The final mini program implemented the following feature modules:
- Member profile management with phone number binding
- Membership tiers and benefits display
- Online events listing and registration
- WeChat Pay (verified with real successful payments)
- Admin event management dashboard
- Beta version publishing and sharing
Major Pain Points During Development
- Low UI conversion efficiency: When AI converted prototypes to mini program code, a significant amount of time was spent on screenshot verification and UI fine-tuning — this area likely needs dedicated Skills optimization
- Mock data issues: AI-implemented interfaces initially all used mock data, requiring additional instructions to switch to real data integration
- Cloud function deployment: MCP-based deployment failed; CLI deployment ultimately succeeded
- WeChat Pay authorization: Required separate authorization across the CloudBase console, WeChat Pay Merchant Assistant, and other platforms — a tedious process
- Login functionality: Repeatedly encountered issues, requiring multiple rounds of bug feedback to fix
AI Development Cost Analysis
- Time cost: Preparation (registration, verification, etc.) took several days; AI development ran for 7-8 hours
- Token consumption: Approximately 40% of a ChatGPT Pro weekly quota, equivalent to 5-6 Plus subscriptions' weekly quota
- Monetary cost: Far lower than outsourced development, but token costs are still not negligible
Tokens are the basic unit used by large language models to measure input and output text volume — roughly 1-1.5 tokens per English word, and about 1-2 tokens per Chinese character. In Goal Coding mode, AI needs to perform extensive autonomous reasoning, code generation, error analysis, and self-correction, with each interaction round consuming large amounts of tokens. The article mentions consuming 40% of a ChatGPT Pro (monthly fee $200) weekly quota, which by proportion estimates to approximately $26-30 in token consumption. While this cost may seem significant, compared to the outsourced development cost of a complete mini program with membership system, WeChat Pay, and admin dashboard (typically ¥20,000-50,000 RMB), AI development's cost advantage is orders of magnitude better. However, it's worth noting that as AI Agent runtime increases, token consumption doesn't grow linearly — context window accumulation, repeated screenshot verification, and bug-fix loops all accelerate token consumption. This is a key cost bottleneck that current Goal Coding mode needs to optimize.

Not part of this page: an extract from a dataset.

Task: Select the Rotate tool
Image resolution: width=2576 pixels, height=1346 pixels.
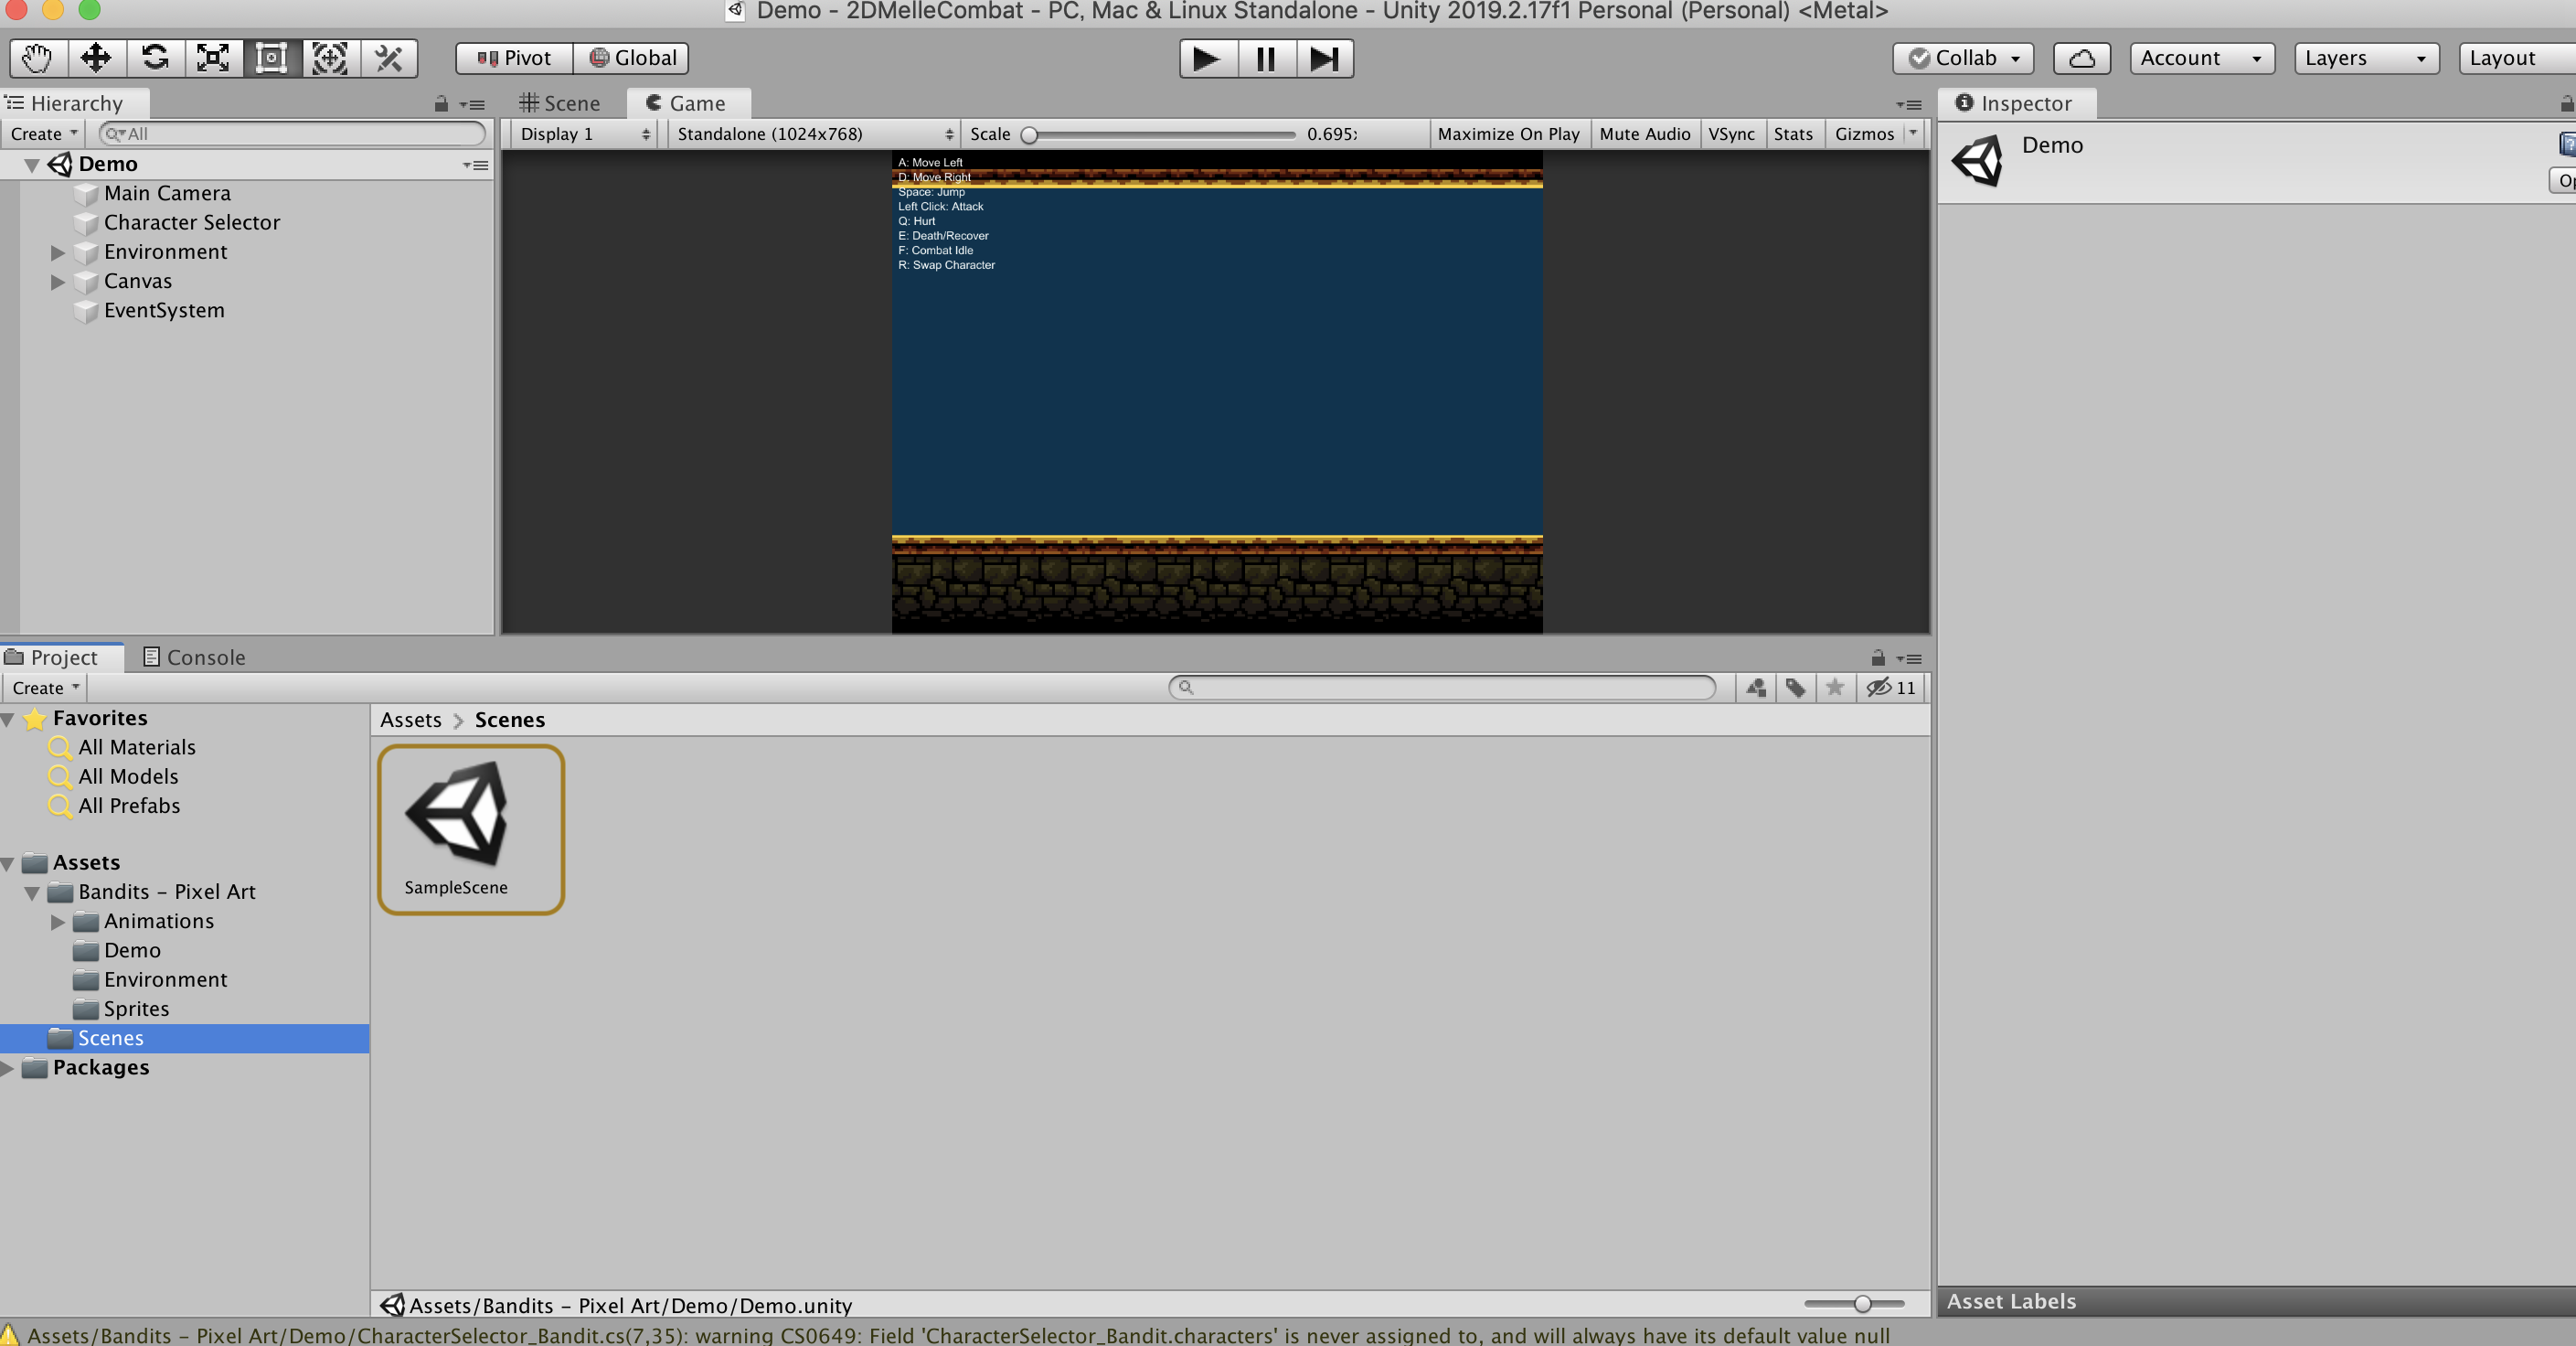Action: point(155,58)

Conclusion and Outlook: The Future of Autonomous AI Programming
This experiment proved several key points:
Goal Coding's feasibility has been initially validated. While AI still can't perfectly complete an entire development project in one go, the potential of autonomous AI programming is already very clear — it can take screenshots to verify, discover omissions, add features, and fix bugs on its own.
The WeChat Mini Program ecosystem is still not AI-development friendly. Compared to pure web development (where a single prompt can go from requirements to deployment), mini programs have too many steps requiring human intervention. This also means that whoever can first automate these steps will gain a tremendous efficiency advantage in mini program development.
AI development ROI is already evident. Even accounting for token costs and the parts requiring human intervention, for a complete mini program with payment functionality, an AI cost of a few hundred yuan compared to tens of thousands in outsourcing fees already represents outstanding value.